Reyneau, Charles-Rene

, commonly called Father Reyneau, a noted French mathematician, was born at Brissac, in the province of Anjou, in 1656. At twenty years of age he entered himself in the congregation of the Oratory at Paris, and was soon after sent, by his superiors, to teach philosophy at Pezenas, and then at Toulon. His employment requiring some acquaintance with geometry, he contracted a great affection for this science, which he cultivated and improved to so great an extent, that he was called to Angers in 1683, to fill the mathematical chair; and the academy of Angers elected him a member in 1694.

In this occupation Father Reyneau, not content with making himself master of every thing worth knowing, which the modern analysis, so fruitful in sublime speculations and ingenious discoveries, had already produced, undertook to reduce into one body, for the use of his scholars, the principal theories scattered here and there in Newton, Descartes, Leibnitz, Bernoulli, the Leipsic Acts, the Memoirs of the Paris Academy, and in other works; treasures which by being so widely dispersed, proved much less useful than they otherwise might have been. The fruit of this undertaking, was his “Analyse Demontree,” or Analysis Demonstrated, which he published in 1708, 2 vols. 4to. He gave it the name of “Analysis Demonstrated,” because he demonstrates in it several methods which had not been handled by the authors of them, with sufficient perspicuity and exactness. The book was so well approved, that it soon became a maxim, at least in France, that to follow him was the best, if not the only way, to make any extraordinary progress in the mathematics; and he was considered as the first master, as the Euclid of the sublime geometry.

Reyneau, after thus giving lessons to those who understood something of geometry, thought proper to draw up some for such as were utterly unacquainted with that science.
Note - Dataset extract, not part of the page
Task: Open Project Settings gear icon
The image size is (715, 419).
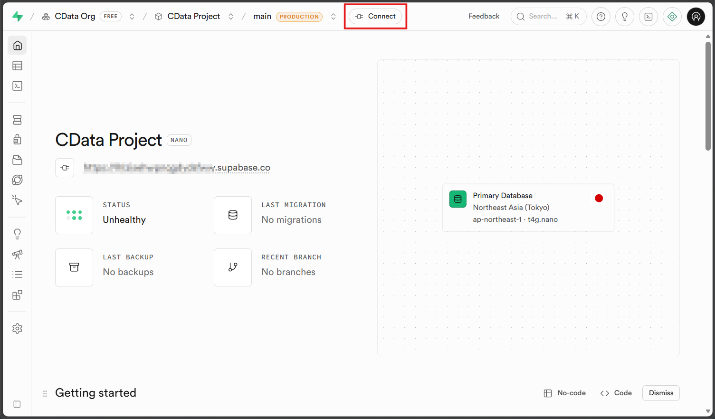Action: tap(17, 328)
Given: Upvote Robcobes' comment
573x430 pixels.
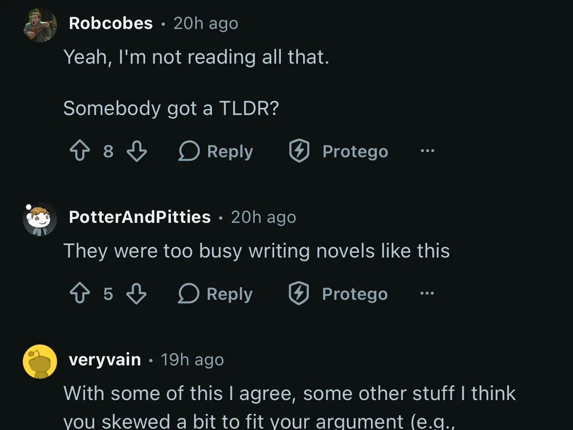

This produced in 1714, a volume in 4to, on calculation, under the title of “Science du Caicul des Grandeurs,” of which the then censor royal, a very intelligent and impartial judge, says, in his approbation of it, that “though several books had already appeared upon the same subject, such a treatise as that before him was still wanting, as in it every thing was handled in a manner sufficiently extensive, and at the same time with all possible exactness and perspicuity.” In fact, though most branches | of the mathematics had been well treated of before that period, there were yet no good elements, even of practical geometry. Those who knew no more than what precisely such a book ought to contain, knew too little to complete a good one; and those that knew more, thought themselves probably above the task, for which Reyneau was well qualified. In J 716 he was admitted into the royal academy of sciences of Paris, as what was then called a free associate. The works already mentioned are all he published except a small piece on “Logic.” He left, however, in ms. materials for a second volume of his “Science du Calcul.” He died much regretted, as he had always been highly respected, in 1728, at the age of seventy-two. 1

1 Martin’s Biog. Philos.-r-Huttoa’s Dict. —Moreri.